MAT 试剂盒配套的即用型细胞存在明确的传代限制，且商业化传代需获得授权，关键是保障细胞质量与检测可靠性。首先，即用型细胞经特殊工艺优化，已处于较好的活性与热原响应状态，不适合传代，传代后细胞会出现 TLR 受体表达下降、炎症因子分泌减少等问题，导致热原检测灵敏度降低，如 HL-60 细胞传代超过 5 代后，IL-6 分泌量下降 30%，无法满足检测要求。其次，若用户需将即用型细胞用于商业化生产（如大规模检测），需获得湖州申科授权，包括用户资质审核、技术培训、传代方案验证，确保用户具备细胞培养与质量控制能力，避免未经授权传代导致细胞特性改变，影响检测结果一致性。
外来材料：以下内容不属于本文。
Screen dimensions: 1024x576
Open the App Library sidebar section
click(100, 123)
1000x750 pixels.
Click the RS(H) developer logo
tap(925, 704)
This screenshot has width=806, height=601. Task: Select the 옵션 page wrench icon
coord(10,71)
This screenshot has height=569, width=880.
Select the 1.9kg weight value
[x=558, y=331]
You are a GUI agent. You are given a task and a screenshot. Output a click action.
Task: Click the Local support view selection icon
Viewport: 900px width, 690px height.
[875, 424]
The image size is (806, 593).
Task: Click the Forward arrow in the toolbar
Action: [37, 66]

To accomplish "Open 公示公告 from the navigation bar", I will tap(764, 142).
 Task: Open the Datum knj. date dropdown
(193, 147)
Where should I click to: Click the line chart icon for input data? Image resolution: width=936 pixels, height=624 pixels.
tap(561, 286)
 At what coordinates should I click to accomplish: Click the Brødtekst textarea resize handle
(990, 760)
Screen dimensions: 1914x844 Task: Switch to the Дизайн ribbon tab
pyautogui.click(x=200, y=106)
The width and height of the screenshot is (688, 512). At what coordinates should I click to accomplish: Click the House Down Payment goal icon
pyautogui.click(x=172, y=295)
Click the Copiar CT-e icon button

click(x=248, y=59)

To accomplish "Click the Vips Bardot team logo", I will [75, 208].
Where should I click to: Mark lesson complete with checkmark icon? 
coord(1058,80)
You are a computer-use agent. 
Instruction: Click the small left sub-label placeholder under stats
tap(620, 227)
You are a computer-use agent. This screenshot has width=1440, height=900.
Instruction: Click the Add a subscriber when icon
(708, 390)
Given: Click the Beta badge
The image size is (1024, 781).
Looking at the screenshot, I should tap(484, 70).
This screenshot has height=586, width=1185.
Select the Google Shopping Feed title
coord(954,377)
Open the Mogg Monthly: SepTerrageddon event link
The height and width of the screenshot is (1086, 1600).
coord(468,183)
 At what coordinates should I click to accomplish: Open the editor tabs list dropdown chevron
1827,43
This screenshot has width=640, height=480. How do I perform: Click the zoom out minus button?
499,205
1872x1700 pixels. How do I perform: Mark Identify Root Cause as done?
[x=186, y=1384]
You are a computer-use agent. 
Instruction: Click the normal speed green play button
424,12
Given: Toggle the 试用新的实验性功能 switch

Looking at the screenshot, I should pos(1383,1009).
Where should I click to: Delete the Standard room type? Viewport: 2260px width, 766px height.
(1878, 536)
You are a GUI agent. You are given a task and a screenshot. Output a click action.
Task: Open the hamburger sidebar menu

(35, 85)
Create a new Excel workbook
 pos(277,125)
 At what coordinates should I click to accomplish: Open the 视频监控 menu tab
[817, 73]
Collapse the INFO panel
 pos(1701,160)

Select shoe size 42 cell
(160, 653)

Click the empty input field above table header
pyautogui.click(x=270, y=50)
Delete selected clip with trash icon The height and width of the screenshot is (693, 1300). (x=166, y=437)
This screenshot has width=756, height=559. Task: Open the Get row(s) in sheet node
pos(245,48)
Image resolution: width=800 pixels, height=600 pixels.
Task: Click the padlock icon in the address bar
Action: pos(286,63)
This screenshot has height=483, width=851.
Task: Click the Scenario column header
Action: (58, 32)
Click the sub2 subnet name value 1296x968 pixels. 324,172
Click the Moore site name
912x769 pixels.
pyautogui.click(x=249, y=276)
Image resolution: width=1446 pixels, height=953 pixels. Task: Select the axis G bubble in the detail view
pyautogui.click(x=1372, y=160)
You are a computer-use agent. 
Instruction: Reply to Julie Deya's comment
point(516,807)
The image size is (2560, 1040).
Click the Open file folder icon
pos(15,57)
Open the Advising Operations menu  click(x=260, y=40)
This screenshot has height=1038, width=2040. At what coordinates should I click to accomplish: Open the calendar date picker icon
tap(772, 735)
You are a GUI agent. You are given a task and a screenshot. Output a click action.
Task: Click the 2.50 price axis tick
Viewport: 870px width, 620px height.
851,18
此外，参考文献数据，即使是可传代的单核细胞系，使用代次也不超过 20 代，超过后代次细胞稳定性差，因此即用型细胞设计为 “一次性使用”，从源头避免传代带来的风险。用户需严格遵守传代限制，若需长期使用，建议定期采购新批次试剂盒，确保细胞质量。

中国药典与欧洲药典对 MAT 热原检测的细胞类型及复孔数有明确要求，且存在细节差异。细胞类型上，两者均认可人全血、PBMC（外周血单个核细胞，至少 4 个供体，欧洲药典建议 8 个供体），中国药典明确将单核细胞系纳入，欧洲药典则要求单核细胞系需做支原体污染检测、细胞鉴别等；检测方法均为 “热原刺激细胞 + ELISA 检测 IL-6/IL-1β/TNF-α”。复孔数方面，两者均规定平行孔≥4、浓度点≥4，中国药典额外要求标曲 r≥0.90，主要目的是通过多重复孔抵消 PBMC 的不稳定性，确保热原检测结果准确可靠。